- DIRECTIONS FOR THIS TASK -
Would you print all of the entries word for word?

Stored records
========================================
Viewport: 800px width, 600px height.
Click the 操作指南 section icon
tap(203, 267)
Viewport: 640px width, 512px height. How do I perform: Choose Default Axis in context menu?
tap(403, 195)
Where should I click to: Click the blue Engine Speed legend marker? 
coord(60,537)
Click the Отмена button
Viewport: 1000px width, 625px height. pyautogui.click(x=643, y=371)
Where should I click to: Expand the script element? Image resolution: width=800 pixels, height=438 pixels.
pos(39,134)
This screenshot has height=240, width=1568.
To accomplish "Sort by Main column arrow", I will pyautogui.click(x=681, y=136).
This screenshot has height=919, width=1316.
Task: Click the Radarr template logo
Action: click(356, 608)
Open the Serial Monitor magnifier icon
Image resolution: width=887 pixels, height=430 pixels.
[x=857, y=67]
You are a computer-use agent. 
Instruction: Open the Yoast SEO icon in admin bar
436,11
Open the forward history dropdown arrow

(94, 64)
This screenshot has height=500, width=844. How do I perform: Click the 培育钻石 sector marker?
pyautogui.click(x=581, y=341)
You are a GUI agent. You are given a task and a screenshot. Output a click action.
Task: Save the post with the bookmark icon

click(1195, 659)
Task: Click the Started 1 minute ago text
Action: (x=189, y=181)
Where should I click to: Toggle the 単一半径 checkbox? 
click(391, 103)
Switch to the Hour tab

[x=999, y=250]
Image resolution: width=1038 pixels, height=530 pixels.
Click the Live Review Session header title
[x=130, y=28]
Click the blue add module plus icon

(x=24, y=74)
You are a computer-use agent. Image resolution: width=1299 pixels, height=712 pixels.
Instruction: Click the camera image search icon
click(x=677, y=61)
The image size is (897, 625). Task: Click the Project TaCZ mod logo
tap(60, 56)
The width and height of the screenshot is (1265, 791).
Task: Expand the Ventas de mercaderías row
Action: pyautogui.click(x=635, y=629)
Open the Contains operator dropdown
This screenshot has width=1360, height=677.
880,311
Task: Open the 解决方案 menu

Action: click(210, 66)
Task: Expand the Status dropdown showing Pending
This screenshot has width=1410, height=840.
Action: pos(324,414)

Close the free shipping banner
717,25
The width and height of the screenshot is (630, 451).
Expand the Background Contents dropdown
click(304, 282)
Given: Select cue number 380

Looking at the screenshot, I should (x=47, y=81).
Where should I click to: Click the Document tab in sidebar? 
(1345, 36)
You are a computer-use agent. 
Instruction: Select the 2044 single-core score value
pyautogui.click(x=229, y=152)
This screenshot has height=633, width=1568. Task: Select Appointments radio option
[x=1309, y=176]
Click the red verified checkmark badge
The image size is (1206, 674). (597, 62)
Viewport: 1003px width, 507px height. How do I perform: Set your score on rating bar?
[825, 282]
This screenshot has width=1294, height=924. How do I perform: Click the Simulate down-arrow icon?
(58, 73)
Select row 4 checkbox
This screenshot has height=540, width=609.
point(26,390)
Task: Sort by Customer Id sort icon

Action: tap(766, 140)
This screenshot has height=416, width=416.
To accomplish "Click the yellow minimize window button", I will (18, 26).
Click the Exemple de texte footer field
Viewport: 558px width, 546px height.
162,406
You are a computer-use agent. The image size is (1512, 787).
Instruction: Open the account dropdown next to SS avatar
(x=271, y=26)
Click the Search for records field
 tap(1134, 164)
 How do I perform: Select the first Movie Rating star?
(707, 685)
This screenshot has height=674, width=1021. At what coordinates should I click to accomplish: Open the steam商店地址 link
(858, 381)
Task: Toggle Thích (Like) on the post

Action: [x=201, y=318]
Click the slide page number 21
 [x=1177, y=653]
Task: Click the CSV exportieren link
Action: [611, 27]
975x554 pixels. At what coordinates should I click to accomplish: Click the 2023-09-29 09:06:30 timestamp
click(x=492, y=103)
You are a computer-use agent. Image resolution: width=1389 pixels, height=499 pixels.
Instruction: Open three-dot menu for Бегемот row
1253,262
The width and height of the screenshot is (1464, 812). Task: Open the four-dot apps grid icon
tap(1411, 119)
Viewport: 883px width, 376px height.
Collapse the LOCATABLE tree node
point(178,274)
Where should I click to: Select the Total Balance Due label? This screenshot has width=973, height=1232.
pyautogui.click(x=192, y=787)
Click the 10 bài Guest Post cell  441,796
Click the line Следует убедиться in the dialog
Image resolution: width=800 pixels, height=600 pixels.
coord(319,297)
========================================
- SOLUTION TO THE EXERCISE -
Viewport: 800px width, 600px height.
Click the 操作指南 section icon
tap(203, 267)
Viewport: 640px width, 512px height. How do I perform: Choose Default Axis in context menu?
tap(403, 195)
Where should I click to: Click the blue Engine Speed legend marker? 
coord(60,537)
Click the Отмена button
Viewport: 1000px width, 625px height. pyautogui.click(x=643, y=371)
Where should I click to: Expand the script element? Image resolution: width=800 pixels, height=438 pixels.
pos(39,134)
This screenshot has height=240, width=1568.
To accomplish "Sort by Main column arrow", I will pyautogui.click(x=681, y=136).
This screenshot has height=919, width=1316.
Task: Click the Radarr template logo
Action: click(356, 608)
Open the Serial Monitor magnifier icon
Image resolution: width=887 pixels, height=430 pixels.
[x=857, y=67]
You are a computer-use agent. 
Instruction: Open the Yoast SEO icon in admin bar
436,11
Open the forward history dropdown arrow

(94, 64)
This screenshot has height=500, width=844. How do I perform: Click the 培育钻石 sector marker?
pyautogui.click(x=581, y=341)
You are a GUI agent. You are given a task and a screenshot. Output a click action.
Task: Save the post with the bookmark icon

click(1195, 659)
Task: Click the Started 1 minute ago text
Action: (x=189, y=181)
Where should I click to: Toggle the 単一半径 checkbox? 
click(391, 103)
Switch to the Hour tab

[x=999, y=250]
Image resolution: width=1038 pixels, height=530 pixels.
Click the Live Review Session header title
[x=130, y=28]
Click the blue add module plus icon

(x=24, y=74)
You are a computer-use agent. Image resolution: width=1299 pixels, height=712 pixels.
Instruction: Click the camera image search icon
click(x=677, y=61)
The image size is (897, 625). Task: Click the Project TaCZ mod logo
tap(60, 56)
The width and height of the screenshot is (1265, 791).
Task: Expand the Ventas de mercaderías row
Action: pyautogui.click(x=635, y=629)
Open the Contains operator dropdown
This screenshot has width=1360, height=677.
880,311
Task: Open the 解决方案 menu

Action: click(210, 66)
Task: Expand the Status dropdown showing Pending
This screenshot has width=1410, height=840.
Action: pos(324,414)

Close the free shipping banner
717,25
The width and height of the screenshot is (630, 451).
Expand the Background Contents dropdown
click(304, 282)
Given: Select cue number 380

Looking at the screenshot, I should (x=47, y=81).
Where should I click to: Click the Document tab in sidebar? 
(1345, 36)
You are a computer-use agent. 
Instruction: Select the 2044 single-core score value
pyautogui.click(x=229, y=152)
This screenshot has height=633, width=1568. Task: Select Appointments radio option
[x=1309, y=176]
Click the red verified checkmark badge
The image size is (1206, 674). (597, 62)
Viewport: 1003px width, 507px height. How do I perform: Set your score on rating bar?
[825, 282]
This screenshot has width=1294, height=924. How do I perform: Click the Simulate down-arrow icon?
(58, 73)
Select row 4 checkbox
This screenshot has height=540, width=609.
point(26,390)
Task: Sort by Customer Id sort icon

Action: tap(766, 140)
This screenshot has height=416, width=416.
To accomplish "Click the yellow minimize window button", I will (18, 26).
Click the Exemple de texte footer field
Viewport: 558px width, 546px height.
162,406
You are a computer-use agent. The image size is (1512, 787).
Instruction: Open the account dropdown next to SS avatar
(x=271, y=26)
Click the Search for records field
 tap(1134, 164)
 How do I perform: Select the first Movie Rating star?
(707, 685)
This screenshot has height=674, width=1021. At what coordinates should I click to accomplish: Open the steam商店地址 link
(858, 381)
Task: Toggle Thích (Like) on the post

Action: [x=201, y=318]
Click the slide page number 21
 [x=1177, y=653]
Task: Click the CSV exportieren link
Action: [611, 27]
975x554 pixels. At what coordinates should I click to accomplish: Click the 2023-09-29 09:06:30 timestamp
click(x=492, y=103)
You are a computer-use agent. Image resolution: width=1389 pixels, height=499 pixels.
Instruction: Open three-dot menu for Бегемот row
1253,262
The width and height of the screenshot is (1464, 812). Task: Open the four-dot apps grid icon
tap(1411, 119)
Viewport: 883px width, 376px height.
Collapse the LOCATABLE tree node
point(178,274)
Where should I click to: Select the Total Balance Due label? This screenshot has width=973, height=1232.
pyautogui.click(x=192, y=787)
Click the 10 bài Guest Post cell  441,796
Click the line Следует убедиться in the dialog
Image resolution: width=800 pixels, height=600 pixels.
coord(319,297)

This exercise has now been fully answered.